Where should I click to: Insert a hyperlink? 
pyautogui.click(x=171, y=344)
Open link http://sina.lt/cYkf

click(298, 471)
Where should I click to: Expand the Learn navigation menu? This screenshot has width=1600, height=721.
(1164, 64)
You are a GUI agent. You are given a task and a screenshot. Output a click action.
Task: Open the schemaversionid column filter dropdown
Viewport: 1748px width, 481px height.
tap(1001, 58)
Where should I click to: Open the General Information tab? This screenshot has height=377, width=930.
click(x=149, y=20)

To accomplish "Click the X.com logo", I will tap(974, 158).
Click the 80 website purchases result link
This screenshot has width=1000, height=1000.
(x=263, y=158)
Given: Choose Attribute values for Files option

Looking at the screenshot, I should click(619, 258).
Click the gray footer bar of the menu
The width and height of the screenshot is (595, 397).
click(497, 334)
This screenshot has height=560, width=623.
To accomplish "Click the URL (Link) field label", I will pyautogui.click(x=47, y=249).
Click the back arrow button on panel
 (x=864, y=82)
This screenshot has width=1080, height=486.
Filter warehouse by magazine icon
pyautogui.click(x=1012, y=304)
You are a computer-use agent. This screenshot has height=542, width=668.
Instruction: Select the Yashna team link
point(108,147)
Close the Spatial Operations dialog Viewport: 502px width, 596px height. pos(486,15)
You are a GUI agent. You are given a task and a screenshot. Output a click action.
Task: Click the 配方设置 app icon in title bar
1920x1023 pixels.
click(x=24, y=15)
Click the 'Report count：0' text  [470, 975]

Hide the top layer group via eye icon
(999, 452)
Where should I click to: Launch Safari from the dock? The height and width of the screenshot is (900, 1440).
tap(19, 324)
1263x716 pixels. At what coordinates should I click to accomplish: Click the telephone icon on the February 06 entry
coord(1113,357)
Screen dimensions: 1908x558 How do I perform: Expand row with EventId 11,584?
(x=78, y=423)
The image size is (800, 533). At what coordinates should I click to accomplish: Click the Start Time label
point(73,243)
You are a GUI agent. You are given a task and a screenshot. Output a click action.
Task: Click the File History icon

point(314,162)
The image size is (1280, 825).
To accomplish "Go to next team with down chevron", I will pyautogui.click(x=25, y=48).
+++
> **Work to complete**
Everything from the line holding "1263x716 pixels. At" through the final line of the material must be given again exactly, and nothing outside that stretch.

> **Expected answer**
1263x716 pixels. At what coordinates should I click to accomplish: Click the telephone icon on the February 06 entry
coord(1113,357)
Screen dimensions: 1908x558 How do I perform: Expand row with EventId 11,584?
(x=78, y=423)
The image size is (800, 533). At what coordinates should I click to accomplish: Click the Start Time label
point(73,243)
You are a GUI agent. You are given a task and a screenshot. Output a click action.
Task: Click the File History icon

point(314,162)
The image size is (1280, 825).
To accomplish "Go to next team with down chevron", I will pyautogui.click(x=25, y=48).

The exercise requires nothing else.